A young Robbie Fairchild, posing for a tap number. Courtesy Fairchild.

12 Childhood Pics and Videos That Prove These Stars Were Born to Dance

When you hear names like Maria Kochetkova, Sutton Foster and Robbie Fairchild, you immediately picture flashes of them as the fully-formed, phenomenal performers they are today.

But even when they were kids, they had a glimmer of their future star power, giving a glimpse of what was to come. Thankfully for Instagram, we've got the pictures and home videos to prove it.

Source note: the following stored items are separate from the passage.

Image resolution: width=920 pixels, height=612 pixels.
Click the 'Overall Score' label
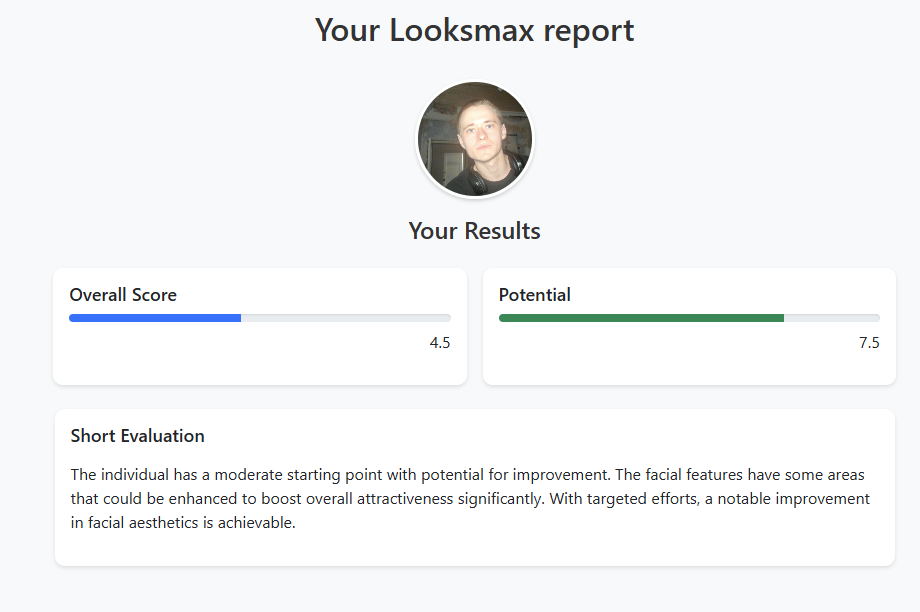(123, 295)
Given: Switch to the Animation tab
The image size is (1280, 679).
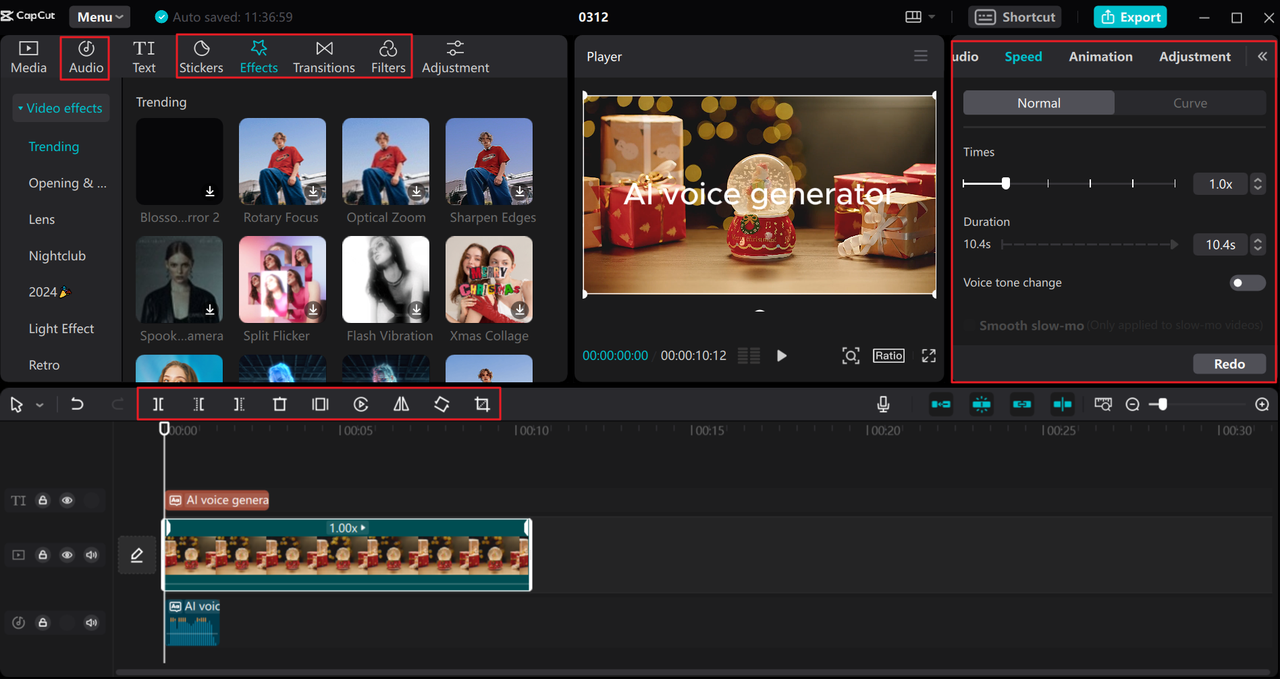Looking at the screenshot, I should pyautogui.click(x=1100, y=57).
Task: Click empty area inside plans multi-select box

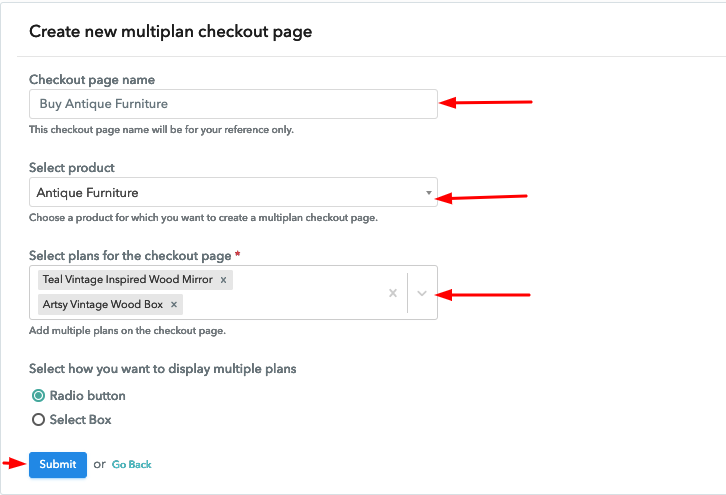Action: click(x=290, y=304)
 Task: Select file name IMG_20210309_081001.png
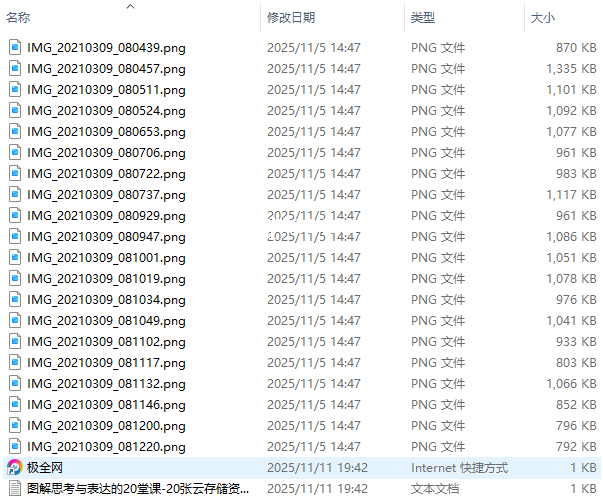click(x=106, y=258)
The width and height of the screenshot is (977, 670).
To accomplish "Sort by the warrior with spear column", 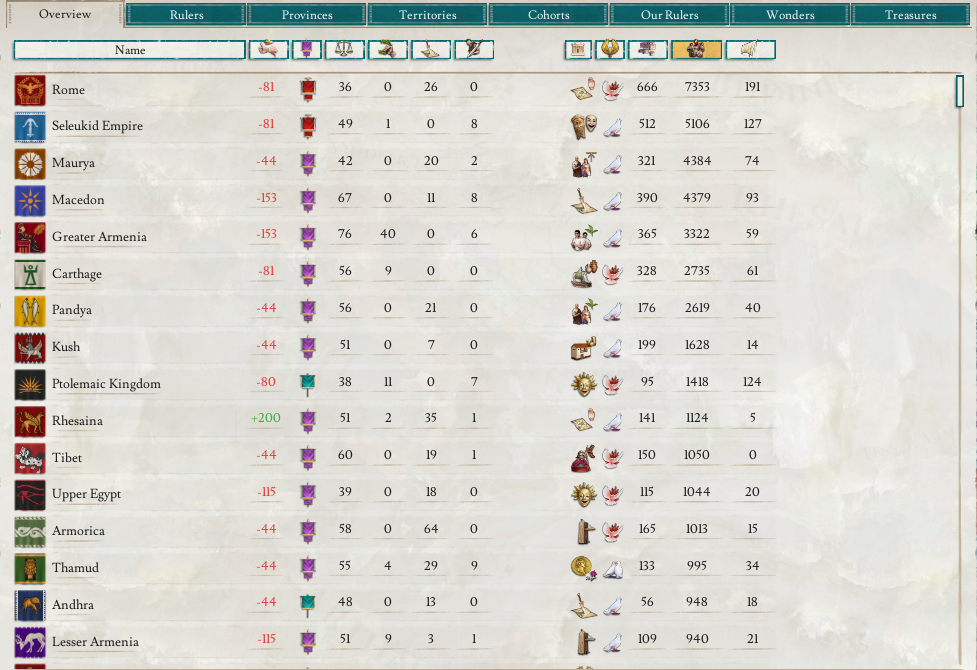I will click(474, 49).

Robbie and Megan Fairchild

Now: Talk about talent running in the family. Sister Megan is now a principal at New York City Ballet, while her brother Robbie has since departed NYCB, delving in to Broadway and film, including the much-anticipated Cats film.

Then: The sibling duo was putting on their own shows at home, with Megan lending her old costume to her Robbie. Mid-performance, Robbie even gets snot rubbed off his face.

Diana Vishneva

Now: Full-on ballet royalty, at 43, she's still performing with the Mariinsky and runs her contemporary dance festival, CONTEXT.

Then: Back in 1994, 18-year-old Vishneva gave a welcome address to kick off the new school year at the Vaganova Ballet Academy. It was an honor awarded to the program's most promising senior student.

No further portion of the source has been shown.